Я много лет жила в Венеции в районе Кастелло — в нескольких минутах ходьбы от Церкви Сан-Джованни ин Брагора. По ее скромному кирпичному фасаду невозможно было догадаться, что внутри находится великолепная алтарная картина «Крещение Христа» («The Baptism of Christ») кисти Чимы да Конельяно (Cima da Conegliano).

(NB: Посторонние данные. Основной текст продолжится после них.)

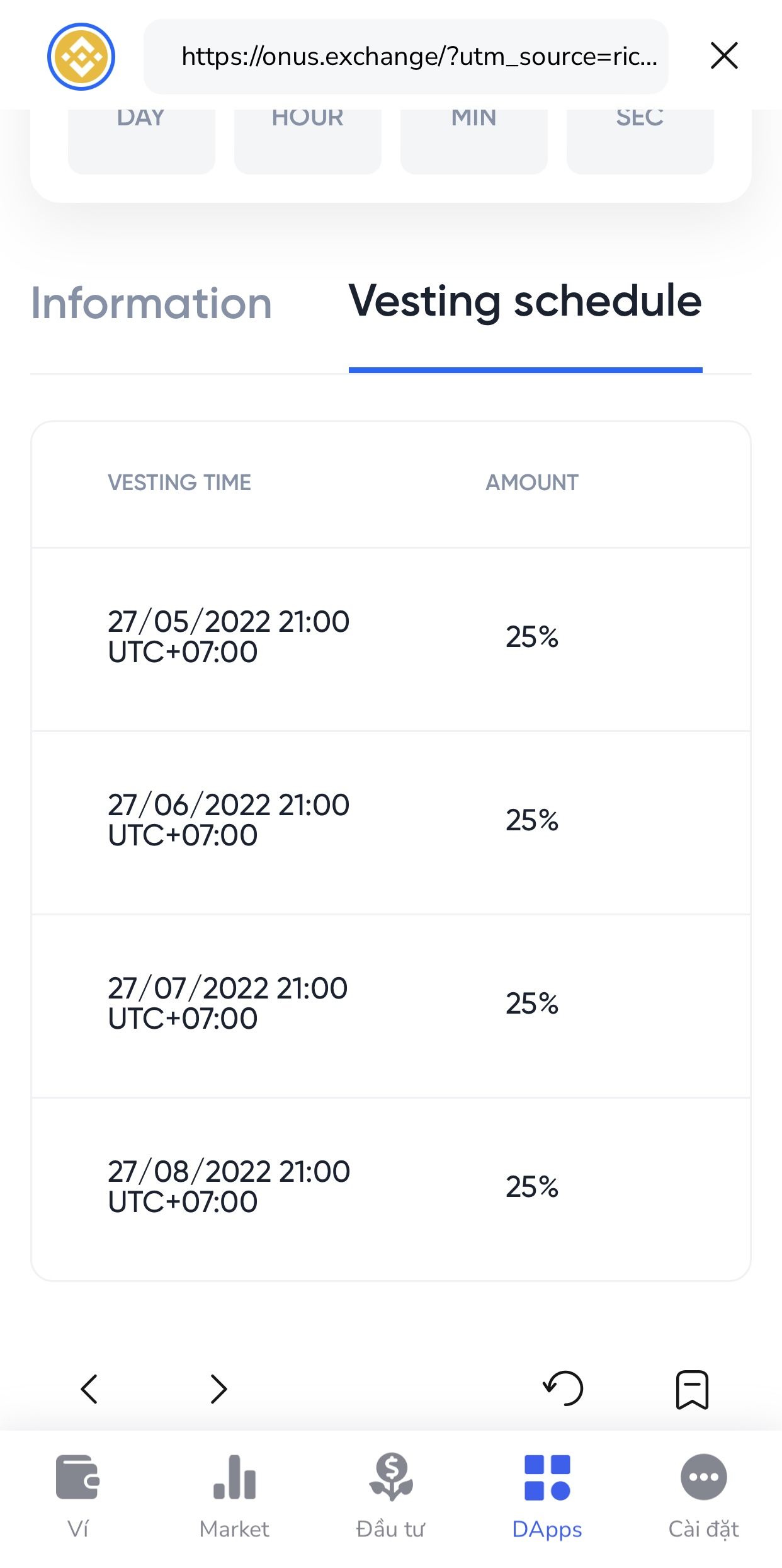
Task: Go forward with the right arrow
Action: 218,1388
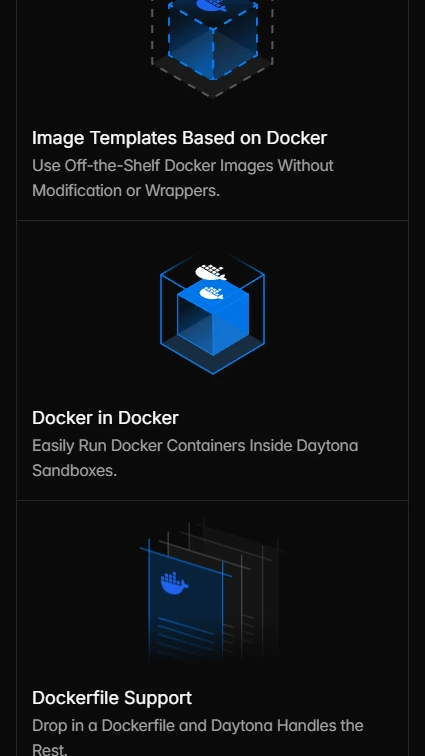
Task: Click the Off-the-Shelf Docker Images description text
Action: 183,178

Написанная в 1492 году, картина изображает бледного Спасителя, стоящего в ручье и окруженного заросшими холмами. Мне, как искусствоведу, при виде этих корявых сучковатых ветвей, серо-зеленых трав и прозрачной воды сразу же явились призраки фламандских художников, загромождавших свои картины бесчисленным количеством излишних деталей. Но когда на картину посмотрела моя соседка Мария, ее впечатления оказались совершенно иными. Мария, которой 30 с чем-то лет, родилась и воспитывалась в традициях местного прихода, формировавшихся не одну сотню лет. Каждый раз по воскресеньям, приходя на мессу, она воспринимала «Крещение» не как произведение искусства, а как образ, через который обращала свои молитвы к богу. «Когда я Его вижу, я чувствую Его защиту», — призналась она мне.

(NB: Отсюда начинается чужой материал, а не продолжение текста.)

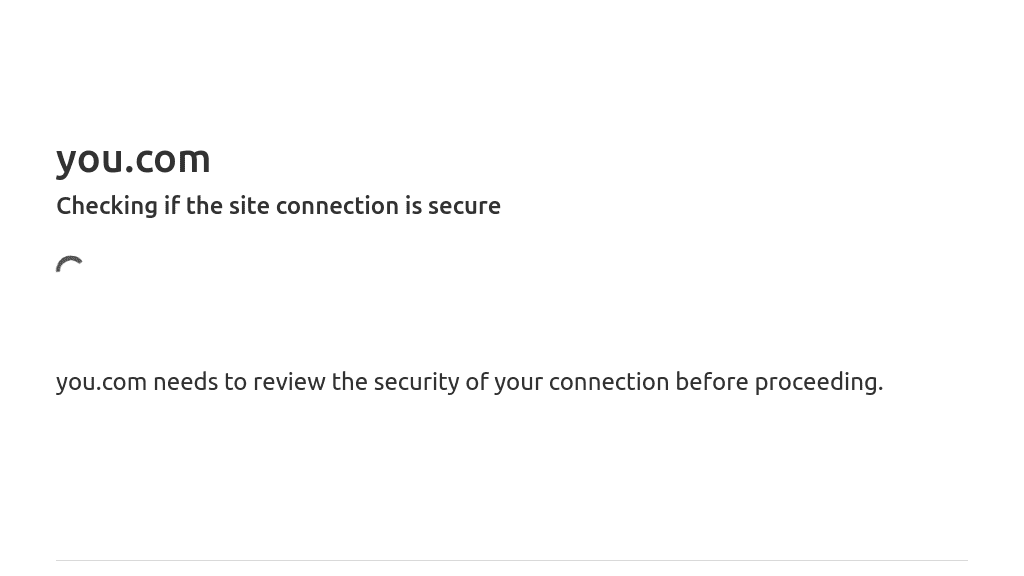Click 'you.com' at the paragraph start
Viewport: 1024px width, 576px height.
[x=101, y=383]
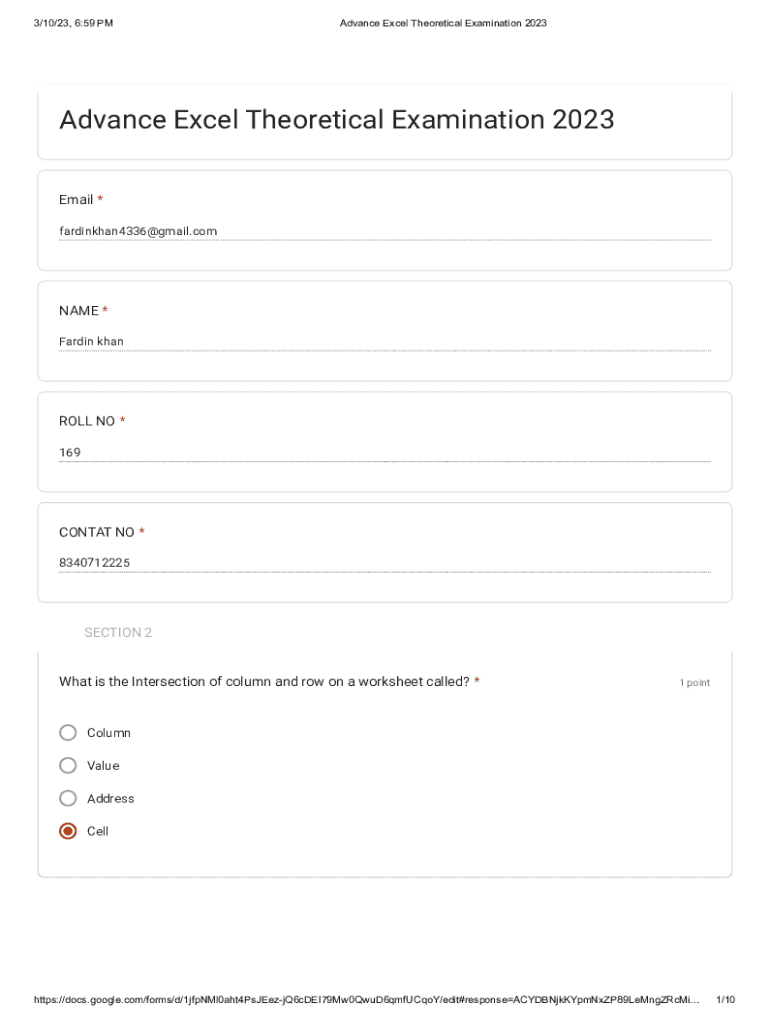This screenshot has width=770, height=1024.
Task: Click the "1 point" score label
Action: coord(694,683)
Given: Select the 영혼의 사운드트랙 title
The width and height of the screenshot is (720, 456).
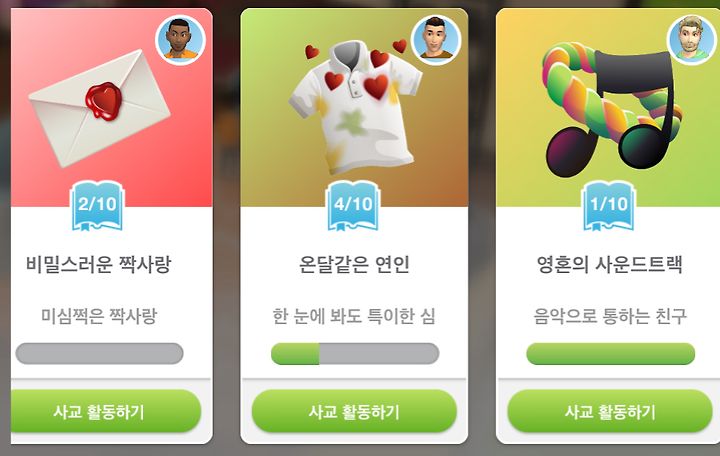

Ее восприятие может показаться старомодным для тех из нас, кто, живя в центре далеких от религии мегаполисов, больше привык знакомиться с произведениями религиозной живописи в музеях. Как отметил в своей книге «Искусство видеть» (Ways of Seeing (1972)) Джон Бергер (John Berger), в наше время произведения сакрального искусства воспринимаются скорее с точки зрения их происхождения, истории их владения, нежели замысла или смыслового содержания. Кстати, только на прошлой неделе в прессе появились сенсационные заявления, подвергающие сомнению то, что картина «Мадонна в скалах» («Virgin of the Rocks») — гордость Лондонской Национальной галереи — действительно принадлежит кисти Леонардо да Винчи. Теперь некоторые эксперты высказывают мнение о том, что цветы на переднем плане написаны с недостаточной ботанической точностью, которой славились работы мастера.

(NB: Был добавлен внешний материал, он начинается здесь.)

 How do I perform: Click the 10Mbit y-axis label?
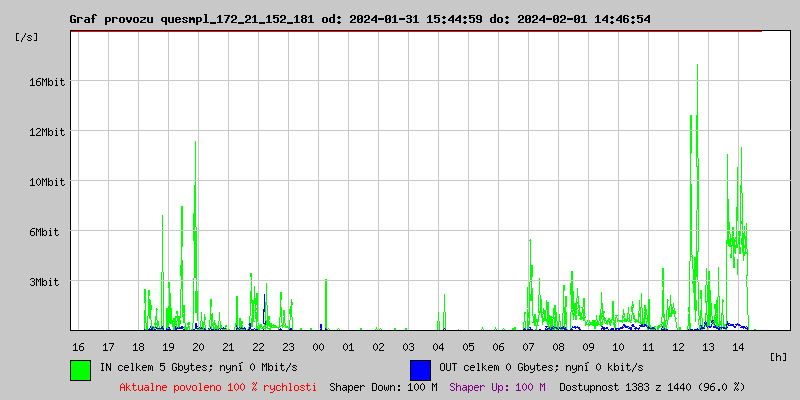click(x=46, y=182)
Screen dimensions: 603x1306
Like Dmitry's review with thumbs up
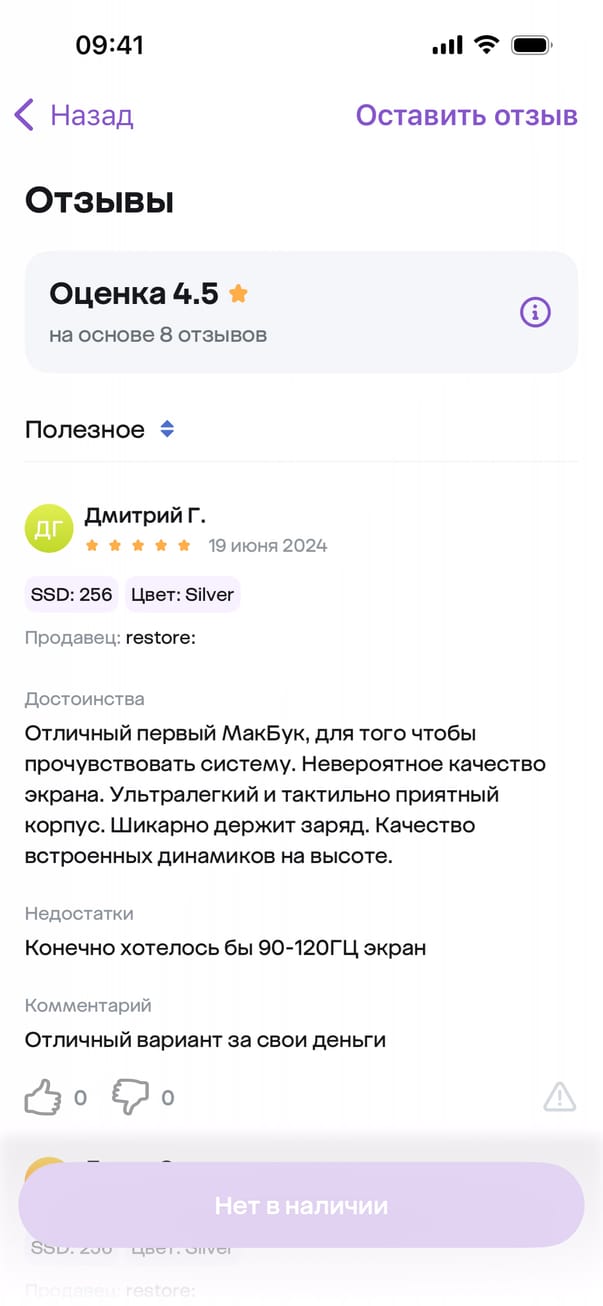42,1097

Такие подозрения небезобидны — они понижают и ценность картины, и статус музея. И, тем не менее, само произведение не становится ни хуже, ни лучше, оно по-прежнему волнует и возвышает душу. «[Такую] духовную ценность работы… можно объяснить только волшебством или религиозной верой, — пишет Бергер. — А поскольку и то, и другое утратили свое влияние на общество, произведение искусства овеяно духом фальшивой религиозности». Фактически, здесь Бергер выступает против фотографии. По его словам, в нашу эпоху доступности репродукций произведение искусства вызывает растущий интерес не столько благодаря своему содержанию, сколько благодаря тому, что на нем изображено — оригиналу. «О произведениях искусства говорят так, будто это священные реликвии… которые являются первым и самым важным доказательством их собственного спасения».
Правда, было время, когда картины на самом деле считались реликвиями. Когда Мария воспринимает «Крещение» Чимы как личное присутствие, она как бы слышит тихий плеск ручья, уносящегося назад в эпоху раннего христианства. Тогда изображения считались материальным свидетельством существования Бога. В своей чудесной книге «Изображение и присутствие» («Likeness and Presence», 1993) Ганс Бельтинг (Hans Belting) объясняет, как в первые века после смерти Христа появились его изображения — несмотря на распространенное тогда мнение, что Христа, по сути, невозможно ни увидеть, ни изобразить. В той атмосфере единственное, чем можно было объяснить их появление, это воспринимать их не как изображения, а как свидетельства.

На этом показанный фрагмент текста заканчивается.